4. Fail explicitly. Return structured error bodies with machine-readable codes. Never return 200 with {"error": "..."}. Why: clients need reliable error detection without parsing bodies.
5. Least privilege. Every endpoint enforces auth + authz. Default deny. Why: one unprotected internal endpoint becomes a breach vector.
6. Observability. Emit structured logs, metrics, and traces from day one. Correlate with request IDs. Why: you cannot debug production without them.
7. Validate all inputs. Use Zod or Joi schemas on every request body, query param, and path param. Coerce types, set limits, strip unknown fields. Why: malformed input is the most common bug vector.

Anti-Patterns

• N+1 queries. Fetching a list then querying each item individually. Fix: use JOINs, DataLoader, or batch endpoints.
• Chatty APIs. Requiring 5+ calls to render one screen. Fix: aggregate endpoints, BFF pattern, or GraphQL.
• Missing pagination. Returning unbounded lists. Fix: always paginate with cursor-based pagination for large datasets.

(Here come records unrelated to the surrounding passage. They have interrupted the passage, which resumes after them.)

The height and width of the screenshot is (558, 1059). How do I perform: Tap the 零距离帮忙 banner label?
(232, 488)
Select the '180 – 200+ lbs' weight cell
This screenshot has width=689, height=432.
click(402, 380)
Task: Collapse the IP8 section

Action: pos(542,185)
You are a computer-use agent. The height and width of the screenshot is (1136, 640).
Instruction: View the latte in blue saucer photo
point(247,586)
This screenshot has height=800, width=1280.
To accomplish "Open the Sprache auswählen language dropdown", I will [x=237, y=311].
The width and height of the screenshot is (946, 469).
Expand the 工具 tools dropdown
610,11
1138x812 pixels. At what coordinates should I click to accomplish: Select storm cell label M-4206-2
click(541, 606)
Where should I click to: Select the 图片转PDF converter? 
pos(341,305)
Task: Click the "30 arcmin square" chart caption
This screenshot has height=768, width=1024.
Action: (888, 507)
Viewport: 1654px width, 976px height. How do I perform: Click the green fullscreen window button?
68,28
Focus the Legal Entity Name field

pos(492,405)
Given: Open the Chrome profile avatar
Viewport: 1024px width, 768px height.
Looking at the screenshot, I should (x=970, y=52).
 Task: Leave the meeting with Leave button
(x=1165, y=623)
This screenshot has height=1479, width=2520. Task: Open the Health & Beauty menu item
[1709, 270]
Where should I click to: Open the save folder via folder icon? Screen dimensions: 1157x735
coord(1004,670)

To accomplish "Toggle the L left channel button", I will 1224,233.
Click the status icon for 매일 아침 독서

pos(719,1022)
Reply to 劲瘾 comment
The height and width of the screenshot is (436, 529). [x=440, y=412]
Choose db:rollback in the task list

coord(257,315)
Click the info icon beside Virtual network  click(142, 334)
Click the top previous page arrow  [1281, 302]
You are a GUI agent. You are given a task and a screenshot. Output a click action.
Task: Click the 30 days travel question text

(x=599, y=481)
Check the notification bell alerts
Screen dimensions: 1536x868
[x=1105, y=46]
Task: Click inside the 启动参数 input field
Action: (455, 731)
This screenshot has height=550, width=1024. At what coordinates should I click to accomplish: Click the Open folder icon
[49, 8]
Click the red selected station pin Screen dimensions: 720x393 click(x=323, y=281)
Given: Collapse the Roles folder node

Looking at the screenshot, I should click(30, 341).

• Leaking internals. Exposing database IDs, stack traces, or internal service names. Fix: use UUIDs, generic error messages, response serializers.
• God service. One microservice handling 10+ domains. Fix: decompose along bounded contexts.
• Synchronous chains. Service A calls B calls C calls D synchronously. Fix: use events for non-critical paths, or collapse into fewer services.
• No circuit breaker. Cascading failures when a dependency goes down. Fix: circuit breaker + fallback + timeout on every external call.
• Versioning by URL AND header. Pick one strategy and stick with it. URL versioning (/v2/) is simpler. Header versioning is cleaner but harder to test.
• SQL string interpolation. Embedding user input directly in SQL strings. Fix: always use parameterized queries ($1, ?). No exceptions.
• Hardcoded secrets. API keys or JWT secrets in source code. Fix: always read from environment variables; validate at startup with Zod.
• Missing asyncHandler. Async route handlers without try/catch or asyncHandler wrapper. Fix: wrap every async Express route — unhandled promise rejections crash the process.
• Short-lived only JWT. Issuing only access tokens with no refresh flow. Fix: access tokens expire in 15m, refresh tokens in 7d with rotation on use.